ClawHavoc 攻擊行動事後分析,攻擊者如何在 ClawHub 植入 341 個散播 Atomic macOS Stealer 的惡意 skill,如何用一週齡 GitHub 帳號繞過審核,以及擴大至 1,184+ 個惡意 skill 對 AI agent 市集信任的衝擊。

DH
Danny Huang

ClawHub 有 12% 是惡意軟體

2026 年 2 月 1 日,Koi Security 研究員 Oren Yomtov 公布了一項完整審計結果:OpenClaw AI agent 的官方 skill 市集 ClawHub 上,2,857 個 skills 中有 341 個是惡意的。佔比 11.9%。其中 335 個被追溯到同一場協調行動,現在代號 ClawHavoc

攻擊載荷:Atomic macOS Stealer(AMOS),一款商業化資訊竊取器,專門收割瀏覽器憑證、Keychain 密碼、加密貨幣錢包、SSH 金鑰和 Telegram session 資料。攻擊目標涵蓋約 30 萬名 OpenClaw 使用者。到 2 月 16 日,後續掃描發現惡意 skills 已增長至 824 個,市集本身也擴大到 10,700+ 個 skills。Antiy Labs 最終記錄了 ClawHub 歷來出現的 1,184 個惡意 skills

這是事後分析。發生了什麼、怎麼發生的,以及整個 agent skills 生態系應該從中學到什麼。

事件時間線

2026 年 1 月 27 日 — 第一個惡意 skill 出現在 ClawHub。未被標記。

1 月 31 日 — 上傳量暴增。使用 ID hightower6eu 的單一攻擊者開始大量上傳 skills,遍及 ClawHub 所有分類。這個帳號最終上傳了 677 個惡意套件,是所有攻擊者中最多的。七名威脅行為者在第一波攻擊中協調上傳了 386 個 skills。

2 月 1 日 — Koi Security 將攻擊行動命名為 ClawHavoc。Yomtov 的揭露報告識別出 341 個惡意 skills。ClawHub 開始移除被標記的項目,但因人工審核積壓,部分仍然殘留。

2 月 5 日 — 獨立掃描在首次系統性清查中確認 341 個惡意 skills。

2 月 7 日 — OpenClaw 宣布與 VirusTotal 合作掃描 ClawHub 上所有已發布的 skill。分析了超過 3,016 個樣本,確認的惡意 skills 被移除,引入每日重新掃描機制。

2 月 12 日 — OpenClaw 發布 2026.2.12 版,修補 40+ 個漏洞,包括強制瀏覽器驗證和 SSRF 拒絕策略。

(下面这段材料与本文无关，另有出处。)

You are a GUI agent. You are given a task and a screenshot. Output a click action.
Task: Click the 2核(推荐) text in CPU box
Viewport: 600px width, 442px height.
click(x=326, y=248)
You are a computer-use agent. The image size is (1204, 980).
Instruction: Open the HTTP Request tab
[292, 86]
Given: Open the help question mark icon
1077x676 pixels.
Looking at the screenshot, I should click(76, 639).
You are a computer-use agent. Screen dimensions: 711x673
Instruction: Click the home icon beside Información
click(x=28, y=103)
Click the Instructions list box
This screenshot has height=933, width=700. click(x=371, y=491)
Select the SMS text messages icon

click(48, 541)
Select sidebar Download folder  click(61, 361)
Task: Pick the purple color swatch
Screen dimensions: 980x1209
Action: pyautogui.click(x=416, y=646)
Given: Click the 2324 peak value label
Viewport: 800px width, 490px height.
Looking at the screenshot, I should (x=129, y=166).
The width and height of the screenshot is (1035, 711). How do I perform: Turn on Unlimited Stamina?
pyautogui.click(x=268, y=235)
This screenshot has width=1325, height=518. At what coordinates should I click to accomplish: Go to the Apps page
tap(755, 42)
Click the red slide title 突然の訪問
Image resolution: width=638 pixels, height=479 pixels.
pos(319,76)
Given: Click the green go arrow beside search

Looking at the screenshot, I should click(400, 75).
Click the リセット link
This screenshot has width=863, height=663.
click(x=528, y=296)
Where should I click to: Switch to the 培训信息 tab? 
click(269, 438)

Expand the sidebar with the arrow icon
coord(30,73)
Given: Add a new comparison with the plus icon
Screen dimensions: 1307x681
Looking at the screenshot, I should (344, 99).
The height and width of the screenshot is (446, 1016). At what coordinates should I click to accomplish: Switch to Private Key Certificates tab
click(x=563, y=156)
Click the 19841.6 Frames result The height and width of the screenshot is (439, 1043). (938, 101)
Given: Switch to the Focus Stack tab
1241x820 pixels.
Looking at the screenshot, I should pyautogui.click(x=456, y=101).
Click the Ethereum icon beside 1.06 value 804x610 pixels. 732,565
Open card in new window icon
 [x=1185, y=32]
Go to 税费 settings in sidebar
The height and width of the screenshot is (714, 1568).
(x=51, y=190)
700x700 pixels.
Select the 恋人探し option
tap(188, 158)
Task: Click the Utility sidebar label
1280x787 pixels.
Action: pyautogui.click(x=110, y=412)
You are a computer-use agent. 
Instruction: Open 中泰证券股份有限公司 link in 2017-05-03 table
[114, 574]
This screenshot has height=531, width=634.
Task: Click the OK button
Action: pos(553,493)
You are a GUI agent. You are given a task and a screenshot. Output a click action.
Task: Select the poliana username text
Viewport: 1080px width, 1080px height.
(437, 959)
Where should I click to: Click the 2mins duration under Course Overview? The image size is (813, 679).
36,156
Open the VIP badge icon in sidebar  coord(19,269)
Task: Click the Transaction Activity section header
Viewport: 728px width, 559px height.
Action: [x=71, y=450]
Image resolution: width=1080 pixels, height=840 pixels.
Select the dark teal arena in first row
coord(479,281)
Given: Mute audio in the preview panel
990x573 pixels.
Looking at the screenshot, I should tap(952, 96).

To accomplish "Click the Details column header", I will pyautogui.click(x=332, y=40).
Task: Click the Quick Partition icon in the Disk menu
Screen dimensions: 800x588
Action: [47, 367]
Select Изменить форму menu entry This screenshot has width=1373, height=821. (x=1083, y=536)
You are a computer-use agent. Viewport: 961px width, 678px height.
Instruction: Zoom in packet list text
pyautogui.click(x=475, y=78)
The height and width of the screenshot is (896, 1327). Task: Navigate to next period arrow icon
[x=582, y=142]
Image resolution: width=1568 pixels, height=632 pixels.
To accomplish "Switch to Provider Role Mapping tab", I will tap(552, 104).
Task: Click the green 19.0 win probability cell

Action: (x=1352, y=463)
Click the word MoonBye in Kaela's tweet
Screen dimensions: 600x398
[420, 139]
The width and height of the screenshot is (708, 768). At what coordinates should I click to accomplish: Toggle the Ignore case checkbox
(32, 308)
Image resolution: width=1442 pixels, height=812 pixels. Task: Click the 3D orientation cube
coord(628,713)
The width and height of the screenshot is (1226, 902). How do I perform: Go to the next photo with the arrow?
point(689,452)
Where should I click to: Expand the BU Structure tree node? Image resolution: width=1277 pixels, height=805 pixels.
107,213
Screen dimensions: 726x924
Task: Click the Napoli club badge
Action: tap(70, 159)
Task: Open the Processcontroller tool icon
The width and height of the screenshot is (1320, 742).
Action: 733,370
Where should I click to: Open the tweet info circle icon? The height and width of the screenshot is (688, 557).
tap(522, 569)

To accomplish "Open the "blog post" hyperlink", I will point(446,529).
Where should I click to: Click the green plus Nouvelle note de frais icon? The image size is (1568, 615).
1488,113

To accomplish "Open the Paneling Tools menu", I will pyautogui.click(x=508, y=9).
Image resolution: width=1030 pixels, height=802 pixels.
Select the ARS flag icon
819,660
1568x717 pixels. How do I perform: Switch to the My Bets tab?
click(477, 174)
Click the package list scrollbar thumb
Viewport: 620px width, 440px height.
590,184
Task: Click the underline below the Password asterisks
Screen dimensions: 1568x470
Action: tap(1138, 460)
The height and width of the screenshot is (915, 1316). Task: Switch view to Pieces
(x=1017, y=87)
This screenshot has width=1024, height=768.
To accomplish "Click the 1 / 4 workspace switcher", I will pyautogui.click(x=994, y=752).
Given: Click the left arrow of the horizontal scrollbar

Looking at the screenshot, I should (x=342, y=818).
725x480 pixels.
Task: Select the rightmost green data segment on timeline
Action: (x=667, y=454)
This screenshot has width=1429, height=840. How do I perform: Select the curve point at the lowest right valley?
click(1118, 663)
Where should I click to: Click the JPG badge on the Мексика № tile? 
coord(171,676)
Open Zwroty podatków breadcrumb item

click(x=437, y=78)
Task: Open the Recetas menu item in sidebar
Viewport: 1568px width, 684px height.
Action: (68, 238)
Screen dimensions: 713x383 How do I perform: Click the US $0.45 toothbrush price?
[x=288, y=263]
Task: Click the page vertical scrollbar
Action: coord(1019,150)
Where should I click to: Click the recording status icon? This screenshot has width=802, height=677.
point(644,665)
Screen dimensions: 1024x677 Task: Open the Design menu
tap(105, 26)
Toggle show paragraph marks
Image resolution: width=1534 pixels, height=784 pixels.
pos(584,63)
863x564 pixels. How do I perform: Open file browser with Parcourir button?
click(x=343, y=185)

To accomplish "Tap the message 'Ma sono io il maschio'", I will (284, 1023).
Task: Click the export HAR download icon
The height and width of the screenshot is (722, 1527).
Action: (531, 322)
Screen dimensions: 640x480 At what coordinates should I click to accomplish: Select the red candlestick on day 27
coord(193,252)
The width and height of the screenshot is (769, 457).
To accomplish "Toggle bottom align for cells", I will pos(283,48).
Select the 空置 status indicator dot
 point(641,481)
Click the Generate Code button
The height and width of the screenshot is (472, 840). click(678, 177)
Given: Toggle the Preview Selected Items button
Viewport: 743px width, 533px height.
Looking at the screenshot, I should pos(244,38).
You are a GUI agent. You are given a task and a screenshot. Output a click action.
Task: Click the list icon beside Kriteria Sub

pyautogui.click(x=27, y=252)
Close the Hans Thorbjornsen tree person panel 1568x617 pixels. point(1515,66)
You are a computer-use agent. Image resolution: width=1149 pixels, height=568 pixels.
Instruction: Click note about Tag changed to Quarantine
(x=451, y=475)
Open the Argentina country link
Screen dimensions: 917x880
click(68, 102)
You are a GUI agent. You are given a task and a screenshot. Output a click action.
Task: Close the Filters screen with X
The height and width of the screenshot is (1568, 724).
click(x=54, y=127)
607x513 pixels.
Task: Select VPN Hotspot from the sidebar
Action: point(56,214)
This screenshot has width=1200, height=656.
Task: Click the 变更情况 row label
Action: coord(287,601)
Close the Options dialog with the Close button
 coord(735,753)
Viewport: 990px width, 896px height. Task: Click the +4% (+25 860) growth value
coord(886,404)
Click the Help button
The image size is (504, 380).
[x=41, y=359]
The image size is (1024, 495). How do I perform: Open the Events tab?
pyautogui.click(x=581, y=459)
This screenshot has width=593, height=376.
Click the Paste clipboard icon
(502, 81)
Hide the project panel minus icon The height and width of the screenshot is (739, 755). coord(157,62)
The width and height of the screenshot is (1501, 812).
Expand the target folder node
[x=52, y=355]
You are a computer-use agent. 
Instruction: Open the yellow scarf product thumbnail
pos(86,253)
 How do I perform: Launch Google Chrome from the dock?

2 月 15 日 — 後續掃描發現惡意數量已增至 800+。ClawHavoc 行動已擴展至約 25 個新攻擊類別,包括瀏覽器自動化 agent、程式編寫助手、LinkedIn 整合、PDF 工具和偽冒安全掃描 skills。

2 月 16 日 — 確認惡意 skills 達 824 個,市集規模 10,700+ 個 skills。汙染率從 11.9% 降至約 7.7%,但絕對數量翻了一倍多。

2 月 17 日 — 另一起獨立事件:Cline CLI 2.3.0 供應鏈攻擊被發現。在八小時的窗口內,約 4,000 台開發者機器被靜默安裝了 OpenClaw。兩起事件沒有直接關聯,但加劇了 agent 工具生態系的信任危機。

2 月 25 日 — Oasis Security 揭露 ClawJacked 漏洞。OpenClaw 在 24 小時內以 2026.2.25 版修補。

惡意 Skills 做了什麼

335 個 ClawHavoc skills 遵循一致的模式。每個都偽裝成合法工具,名稱如 solana-wallet-trackeryoutube-summarize-procalendar-sync-profile-manager-pluspolymarket-trader。名稱鎖定開發者實際搜尋的關鍵字。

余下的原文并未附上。